Stemmer mapping rules

HCL Commerce Search supports rules-based stemmer overrides, which use a list of mapping rules that you provide. Use the configuration endpoint of the Data Query Service to configure the stemmer override rules. Once the override is complete, these rules are populated at indexing time to your index settings. Both Basic NLP and Advanced NLP then use these rules when stemming search phrase tokens in the Query service.

PATCH or POST http://hostname:port/search/resources/api/v2/configuration?nodeName=stemmer_override&envType=auth&locale=en_US

Where the request body consists of data formatted as in the following example.

{
    "dresses, dressing": "dresses",
    "condition, conditioner, conditioning": "condition"
}

Note: It is advisable that you do the following:

If this is the first time you are adding this configuration, then use POST http request method. Subsequently, use PATCH.
Ensure there are no multiword tokens in the list when you submit it.
After adding the configuration, clear the NLP cache data. For more information, see HCL Commerce data cache.
After adding the configuration, a full reindexing is needed to regenerate data according to the override rules.

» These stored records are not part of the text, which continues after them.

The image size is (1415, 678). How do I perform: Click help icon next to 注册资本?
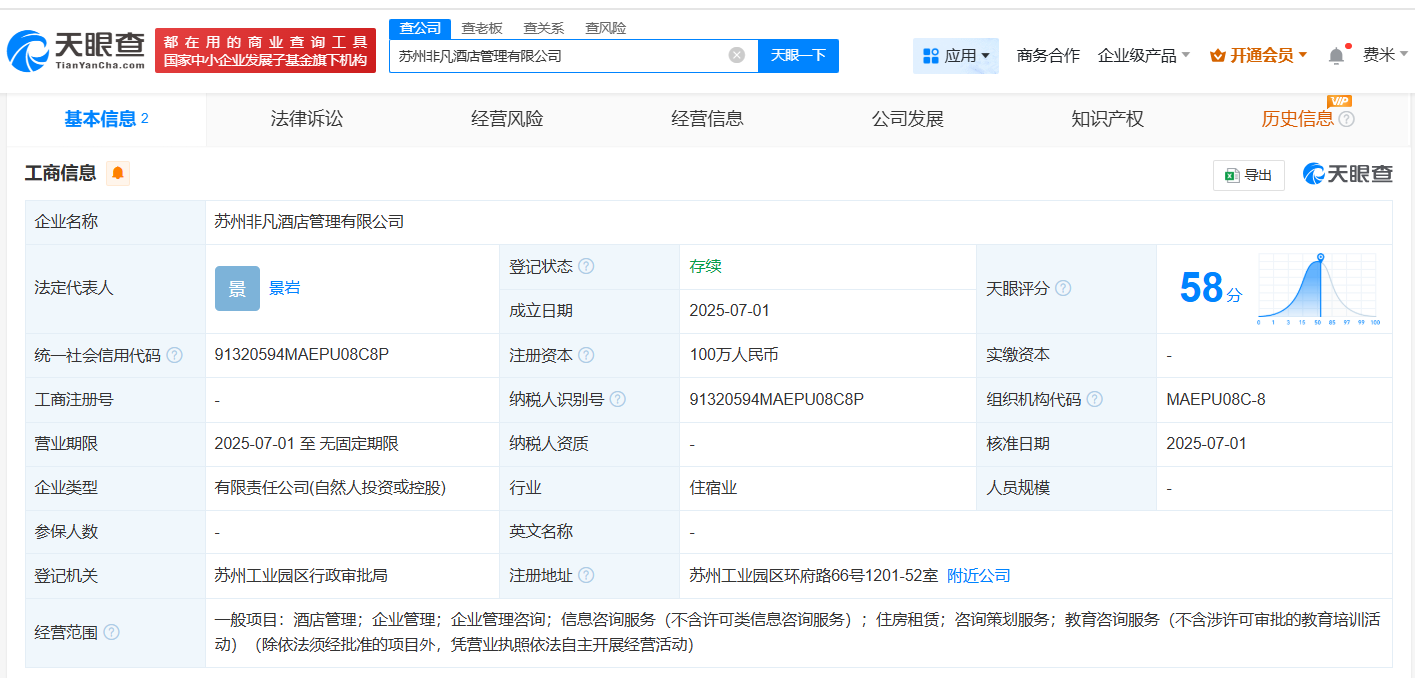click(x=586, y=356)
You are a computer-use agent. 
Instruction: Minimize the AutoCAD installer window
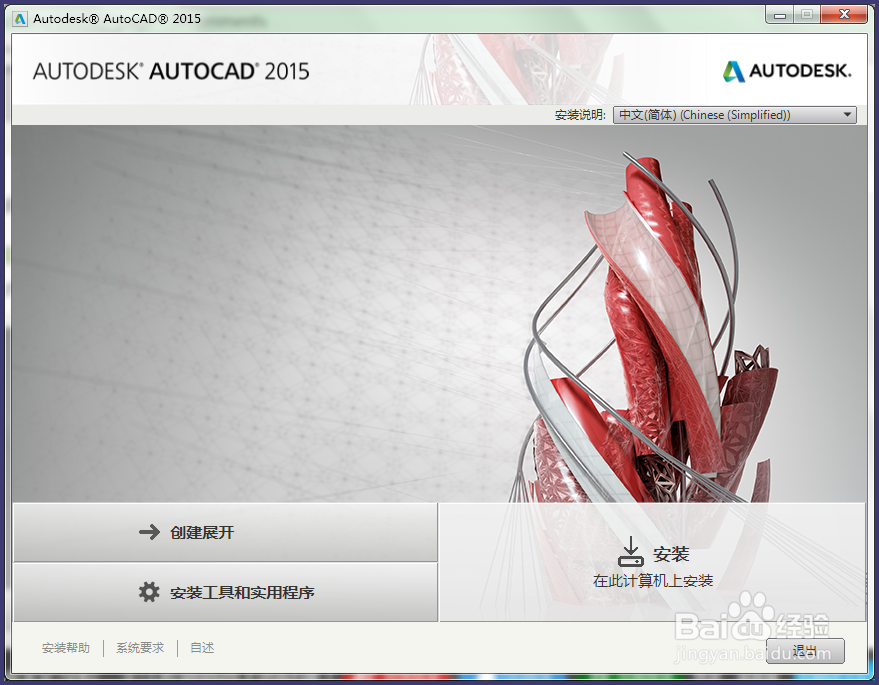pyautogui.click(x=779, y=14)
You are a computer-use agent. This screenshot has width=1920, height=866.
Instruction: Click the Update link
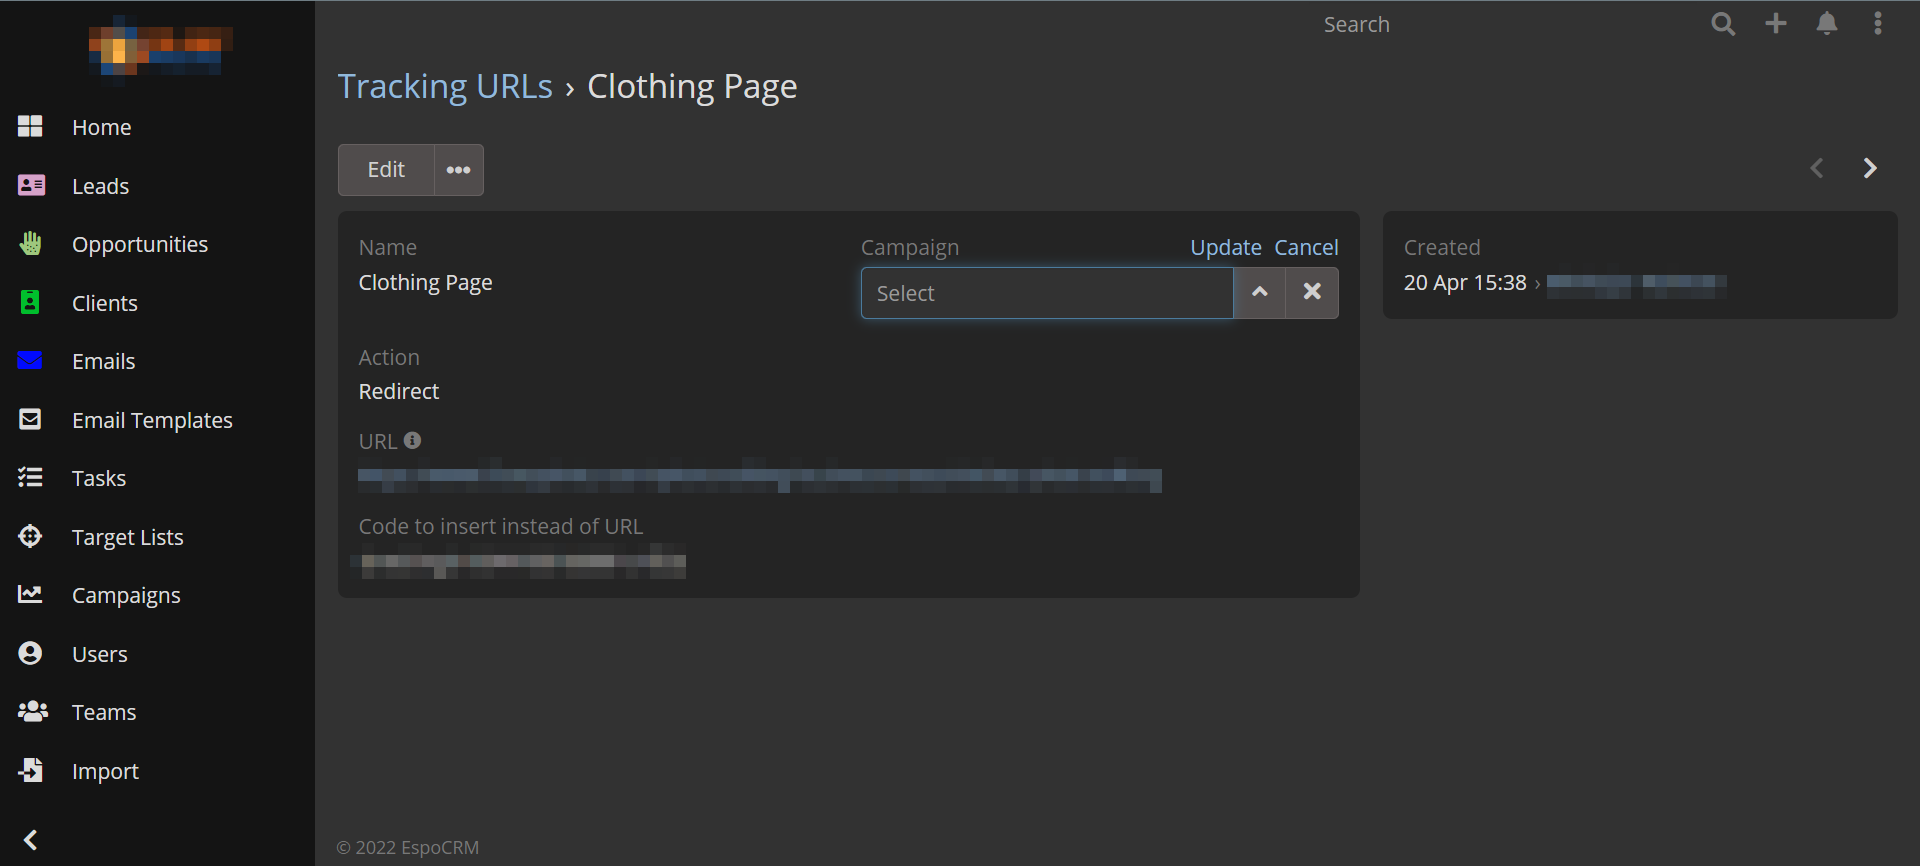click(x=1225, y=248)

If the rules are added to the stemmer_override zookeeper node and indexing triggered, the index settings are updated as below in the following example. The stemmer override is added to the analyzer before the stemmer filter when you are using Basic NLP.

"custom_en_US_stemmer_override": {
	"type": "stemmer_override",
	"rules": [
		"dresses, dressing => dresses",
		"condition, conditioner, conditioning => condition"
	]
},
…
"custom_en_US_analyzer": {
	"filter": [
		....
		"custom_en_US_stemmer_override",
		"custom_en_US_stemmer",
		...
	],
	....
}

When you use Advanced NLP, the stemmer-override rule definition list will be empty. There is no stemmer override, but a stemmer filter is added to the analyzer if the current language supports Advanced NLP. In this case the Query service loads these rules from Zookeeper and applies those rules while stemming the tokens from the search phrase. However, you can add the stemmer override rules in the same way as Basic NLP.

When reindexing, the NLP service populates the natural fields into the product index. The NLP service also uses these rules while doing stemming on the token. The NLP service calls the data query internally to load the stemmer override rules from Zookeeper.